** BEGIN Data entries **
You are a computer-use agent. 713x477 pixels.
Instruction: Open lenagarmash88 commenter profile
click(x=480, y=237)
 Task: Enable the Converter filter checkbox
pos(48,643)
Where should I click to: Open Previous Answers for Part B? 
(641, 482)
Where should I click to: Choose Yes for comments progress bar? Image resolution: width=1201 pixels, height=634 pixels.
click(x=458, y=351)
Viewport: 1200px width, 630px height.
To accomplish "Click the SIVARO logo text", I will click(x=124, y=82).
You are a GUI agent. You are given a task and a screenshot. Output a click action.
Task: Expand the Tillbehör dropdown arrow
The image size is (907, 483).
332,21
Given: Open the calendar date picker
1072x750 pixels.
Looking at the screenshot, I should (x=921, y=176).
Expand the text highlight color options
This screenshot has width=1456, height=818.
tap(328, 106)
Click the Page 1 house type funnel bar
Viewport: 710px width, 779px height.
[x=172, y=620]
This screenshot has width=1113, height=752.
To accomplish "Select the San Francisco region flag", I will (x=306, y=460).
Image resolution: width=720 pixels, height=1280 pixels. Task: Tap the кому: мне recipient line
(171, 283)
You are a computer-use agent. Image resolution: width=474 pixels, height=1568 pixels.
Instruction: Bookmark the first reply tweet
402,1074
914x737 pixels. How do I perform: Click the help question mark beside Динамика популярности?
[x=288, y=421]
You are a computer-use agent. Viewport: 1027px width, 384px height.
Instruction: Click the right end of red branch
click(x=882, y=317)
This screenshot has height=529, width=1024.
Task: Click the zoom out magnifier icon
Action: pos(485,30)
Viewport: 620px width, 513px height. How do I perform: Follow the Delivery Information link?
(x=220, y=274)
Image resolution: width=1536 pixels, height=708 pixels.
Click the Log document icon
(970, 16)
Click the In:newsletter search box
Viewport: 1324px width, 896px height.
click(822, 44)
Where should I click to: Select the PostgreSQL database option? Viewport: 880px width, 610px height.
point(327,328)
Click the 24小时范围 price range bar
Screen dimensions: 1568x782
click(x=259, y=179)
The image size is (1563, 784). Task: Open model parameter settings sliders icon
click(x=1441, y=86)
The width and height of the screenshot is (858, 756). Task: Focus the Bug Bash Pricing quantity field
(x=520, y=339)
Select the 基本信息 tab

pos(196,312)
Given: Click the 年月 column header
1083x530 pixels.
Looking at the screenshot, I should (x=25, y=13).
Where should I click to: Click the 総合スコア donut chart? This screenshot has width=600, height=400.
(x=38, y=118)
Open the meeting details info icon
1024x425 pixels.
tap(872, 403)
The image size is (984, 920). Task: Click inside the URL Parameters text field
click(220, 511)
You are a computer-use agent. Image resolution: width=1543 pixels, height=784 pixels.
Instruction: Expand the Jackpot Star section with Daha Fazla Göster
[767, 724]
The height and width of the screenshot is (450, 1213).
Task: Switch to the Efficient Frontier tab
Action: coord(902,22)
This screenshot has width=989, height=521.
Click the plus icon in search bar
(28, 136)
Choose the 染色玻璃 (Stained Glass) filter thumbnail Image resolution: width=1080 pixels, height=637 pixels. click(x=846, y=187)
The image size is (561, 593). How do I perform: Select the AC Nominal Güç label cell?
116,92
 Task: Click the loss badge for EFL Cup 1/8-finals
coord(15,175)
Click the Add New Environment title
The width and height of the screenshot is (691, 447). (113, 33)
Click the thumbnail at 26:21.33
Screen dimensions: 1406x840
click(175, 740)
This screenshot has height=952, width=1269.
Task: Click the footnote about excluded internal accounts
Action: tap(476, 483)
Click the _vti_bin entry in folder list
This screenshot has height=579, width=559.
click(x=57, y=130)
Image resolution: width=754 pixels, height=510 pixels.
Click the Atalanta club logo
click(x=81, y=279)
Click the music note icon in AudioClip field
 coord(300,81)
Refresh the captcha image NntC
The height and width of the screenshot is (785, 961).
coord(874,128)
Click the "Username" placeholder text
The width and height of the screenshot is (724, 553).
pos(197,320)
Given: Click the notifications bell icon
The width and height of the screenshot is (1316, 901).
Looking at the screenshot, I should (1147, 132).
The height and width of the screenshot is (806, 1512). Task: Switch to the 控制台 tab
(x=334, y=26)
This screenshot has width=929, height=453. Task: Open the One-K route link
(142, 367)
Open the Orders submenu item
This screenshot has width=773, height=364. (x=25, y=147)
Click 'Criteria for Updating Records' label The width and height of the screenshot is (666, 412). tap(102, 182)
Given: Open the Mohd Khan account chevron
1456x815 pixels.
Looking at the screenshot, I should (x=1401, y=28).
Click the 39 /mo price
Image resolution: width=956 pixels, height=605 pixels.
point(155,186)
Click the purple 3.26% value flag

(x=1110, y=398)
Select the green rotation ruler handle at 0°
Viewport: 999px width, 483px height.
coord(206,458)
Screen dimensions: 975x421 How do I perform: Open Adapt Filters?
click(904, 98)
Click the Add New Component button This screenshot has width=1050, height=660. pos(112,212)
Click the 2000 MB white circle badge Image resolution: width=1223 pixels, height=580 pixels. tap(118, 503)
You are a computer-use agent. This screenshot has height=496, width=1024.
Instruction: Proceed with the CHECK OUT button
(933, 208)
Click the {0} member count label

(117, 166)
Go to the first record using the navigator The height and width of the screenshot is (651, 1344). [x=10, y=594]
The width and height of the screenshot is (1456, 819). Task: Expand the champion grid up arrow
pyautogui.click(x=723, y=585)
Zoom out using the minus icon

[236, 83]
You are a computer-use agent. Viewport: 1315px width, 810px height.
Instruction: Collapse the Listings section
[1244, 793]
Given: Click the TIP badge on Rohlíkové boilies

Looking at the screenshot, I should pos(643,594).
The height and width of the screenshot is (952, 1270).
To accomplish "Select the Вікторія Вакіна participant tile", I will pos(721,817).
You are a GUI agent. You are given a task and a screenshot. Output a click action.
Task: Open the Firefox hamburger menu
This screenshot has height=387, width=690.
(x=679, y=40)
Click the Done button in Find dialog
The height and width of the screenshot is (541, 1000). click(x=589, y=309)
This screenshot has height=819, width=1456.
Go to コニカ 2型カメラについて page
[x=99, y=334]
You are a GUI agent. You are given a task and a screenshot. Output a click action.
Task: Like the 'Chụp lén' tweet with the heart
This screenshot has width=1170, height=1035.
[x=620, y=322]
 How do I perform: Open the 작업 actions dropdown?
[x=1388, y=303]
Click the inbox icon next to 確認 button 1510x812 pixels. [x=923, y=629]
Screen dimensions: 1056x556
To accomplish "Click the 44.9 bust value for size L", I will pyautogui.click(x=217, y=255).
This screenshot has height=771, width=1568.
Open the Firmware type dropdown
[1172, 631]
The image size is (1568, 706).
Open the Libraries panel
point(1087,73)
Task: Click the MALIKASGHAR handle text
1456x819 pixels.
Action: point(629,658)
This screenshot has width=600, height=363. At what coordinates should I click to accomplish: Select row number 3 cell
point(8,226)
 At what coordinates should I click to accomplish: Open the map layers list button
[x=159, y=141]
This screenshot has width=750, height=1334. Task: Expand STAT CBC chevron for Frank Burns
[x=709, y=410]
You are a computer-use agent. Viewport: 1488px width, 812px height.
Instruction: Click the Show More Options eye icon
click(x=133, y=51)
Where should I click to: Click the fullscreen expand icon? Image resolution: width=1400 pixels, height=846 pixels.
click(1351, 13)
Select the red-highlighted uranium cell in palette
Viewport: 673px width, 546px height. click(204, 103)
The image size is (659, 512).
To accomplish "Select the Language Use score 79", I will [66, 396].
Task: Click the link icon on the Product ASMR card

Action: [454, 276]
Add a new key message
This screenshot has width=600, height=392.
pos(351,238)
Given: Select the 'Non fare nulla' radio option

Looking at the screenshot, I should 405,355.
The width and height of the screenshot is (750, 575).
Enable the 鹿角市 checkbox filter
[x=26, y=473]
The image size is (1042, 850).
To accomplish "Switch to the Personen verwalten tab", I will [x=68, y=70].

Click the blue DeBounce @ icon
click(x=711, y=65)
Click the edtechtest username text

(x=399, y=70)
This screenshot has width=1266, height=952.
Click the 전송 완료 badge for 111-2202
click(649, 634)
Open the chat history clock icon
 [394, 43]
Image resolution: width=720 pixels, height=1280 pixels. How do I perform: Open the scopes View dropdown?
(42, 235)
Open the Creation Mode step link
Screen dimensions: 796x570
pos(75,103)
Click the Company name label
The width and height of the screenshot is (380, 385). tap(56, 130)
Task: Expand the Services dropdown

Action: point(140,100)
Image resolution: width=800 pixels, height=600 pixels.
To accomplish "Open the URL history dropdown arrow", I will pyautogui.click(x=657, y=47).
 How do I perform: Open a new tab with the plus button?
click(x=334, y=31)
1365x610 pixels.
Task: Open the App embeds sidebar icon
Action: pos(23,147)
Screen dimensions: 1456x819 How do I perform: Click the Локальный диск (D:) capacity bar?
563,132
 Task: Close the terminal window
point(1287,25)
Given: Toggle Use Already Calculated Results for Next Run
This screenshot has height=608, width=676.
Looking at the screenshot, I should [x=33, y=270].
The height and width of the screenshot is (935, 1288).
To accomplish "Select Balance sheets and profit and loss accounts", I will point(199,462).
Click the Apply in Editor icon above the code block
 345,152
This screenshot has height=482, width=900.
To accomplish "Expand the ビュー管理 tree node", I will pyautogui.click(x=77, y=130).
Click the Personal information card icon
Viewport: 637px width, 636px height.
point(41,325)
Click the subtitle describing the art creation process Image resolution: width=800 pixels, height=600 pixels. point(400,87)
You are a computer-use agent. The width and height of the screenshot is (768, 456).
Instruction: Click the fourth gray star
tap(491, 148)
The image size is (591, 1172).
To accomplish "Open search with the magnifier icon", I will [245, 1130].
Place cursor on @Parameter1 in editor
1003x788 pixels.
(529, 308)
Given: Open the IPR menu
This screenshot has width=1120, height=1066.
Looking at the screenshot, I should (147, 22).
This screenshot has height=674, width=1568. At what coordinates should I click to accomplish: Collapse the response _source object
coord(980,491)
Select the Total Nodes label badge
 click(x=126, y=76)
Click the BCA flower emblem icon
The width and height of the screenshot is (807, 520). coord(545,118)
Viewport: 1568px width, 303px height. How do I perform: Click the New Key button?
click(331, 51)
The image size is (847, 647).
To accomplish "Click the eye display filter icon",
** END Data entries **
▶ _Written request_
Copy the records between the line containing "Add a new key message" and the line containing "Action: pos(23,147)", inclusive, and change "dropdown" to "drop-down" everywhere in them. Leave everything else as it is.

▶ _The result_
Add a new key message
This screenshot has width=600, height=392.
pos(351,238)
Given: Select the 'Non fare nulla' radio option

Looking at the screenshot, I should 405,355.
The width and height of the screenshot is (750, 575).
Enable the 鹿角市 checkbox filter
[x=26, y=473]
The image size is (1042, 850).
To accomplish "Switch to the Personen verwalten tab", I will [x=68, y=70].

Click the blue DeBounce @ icon
click(x=711, y=65)
Click the edtechtest username text

(x=399, y=70)
This screenshot has width=1266, height=952.
Click the 전송 완료 badge for 111-2202
click(649, 634)
Open the chat history clock icon
 [394, 43]
Image resolution: width=720 pixels, height=1280 pixels. How do I perform: Open the scopes View drop-down?
(42, 235)
Open the Creation Mode step link
Screen dimensions: 796x570
pos(75,103)
Click the Company name label
The width and height of the screenshot is (380, 385). tap(56, 130)
Task: Expand the Services drop-down

Action: point(140,100)
Image resolution: width=800 pixels, height=600 pixels.
To accomplish "Open the URL history drop-down arrow", I will pyautogui.click(x=657, y=47).
 How do I perform: Open a new tab with the plus button?
click(x=334, y=31)
1365x610 pixels.
Task: Open the App embeds sidebar icon
Action: pos(23,147)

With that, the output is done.